» Short problem: Reproduce the listing word for word from the line with "Viewport: 362px width, 198px" up to and including its final line.

•••••

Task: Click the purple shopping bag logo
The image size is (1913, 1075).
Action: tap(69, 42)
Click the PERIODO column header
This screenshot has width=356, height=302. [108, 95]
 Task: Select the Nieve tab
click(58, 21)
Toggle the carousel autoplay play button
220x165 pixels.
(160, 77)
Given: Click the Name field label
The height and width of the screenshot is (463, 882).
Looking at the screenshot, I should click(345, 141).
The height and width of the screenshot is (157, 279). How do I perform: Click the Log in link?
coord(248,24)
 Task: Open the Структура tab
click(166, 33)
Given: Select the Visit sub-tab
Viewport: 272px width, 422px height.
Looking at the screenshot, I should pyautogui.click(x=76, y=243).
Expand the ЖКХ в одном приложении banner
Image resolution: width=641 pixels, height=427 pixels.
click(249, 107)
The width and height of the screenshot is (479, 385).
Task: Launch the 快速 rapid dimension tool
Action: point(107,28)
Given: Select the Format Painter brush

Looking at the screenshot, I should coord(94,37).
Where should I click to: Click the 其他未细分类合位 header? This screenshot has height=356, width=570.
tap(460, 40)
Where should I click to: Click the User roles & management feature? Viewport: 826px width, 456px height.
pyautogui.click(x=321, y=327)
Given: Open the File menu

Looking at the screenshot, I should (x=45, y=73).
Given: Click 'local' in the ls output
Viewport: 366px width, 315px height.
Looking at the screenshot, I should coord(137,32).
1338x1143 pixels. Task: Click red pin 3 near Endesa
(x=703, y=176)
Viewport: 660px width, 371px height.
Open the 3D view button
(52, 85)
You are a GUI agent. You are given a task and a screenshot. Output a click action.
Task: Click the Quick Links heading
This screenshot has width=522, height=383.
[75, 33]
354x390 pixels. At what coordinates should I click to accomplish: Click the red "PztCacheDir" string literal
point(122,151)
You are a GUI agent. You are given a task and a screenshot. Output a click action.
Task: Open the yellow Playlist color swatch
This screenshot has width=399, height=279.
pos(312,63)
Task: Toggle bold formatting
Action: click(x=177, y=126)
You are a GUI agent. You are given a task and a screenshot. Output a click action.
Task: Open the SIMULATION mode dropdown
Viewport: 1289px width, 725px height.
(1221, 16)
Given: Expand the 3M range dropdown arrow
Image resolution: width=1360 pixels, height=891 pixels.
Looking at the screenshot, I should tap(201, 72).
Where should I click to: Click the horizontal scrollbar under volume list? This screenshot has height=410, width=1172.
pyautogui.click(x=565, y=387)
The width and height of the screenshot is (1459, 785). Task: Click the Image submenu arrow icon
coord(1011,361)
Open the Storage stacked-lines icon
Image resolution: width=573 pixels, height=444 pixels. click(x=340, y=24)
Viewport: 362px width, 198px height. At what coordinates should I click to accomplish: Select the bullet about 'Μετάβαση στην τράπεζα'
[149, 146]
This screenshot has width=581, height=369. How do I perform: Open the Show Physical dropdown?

•••••

» Final answer:
Viewport: 362px width, 198px height. At what coordinates should I click to accomplish: Select the bullet about 'Μετάβαση στην τράπεζα'
[149, 146]
This screenshot has width=581, height=369. How do I perform: Open the Show Physical dropdown?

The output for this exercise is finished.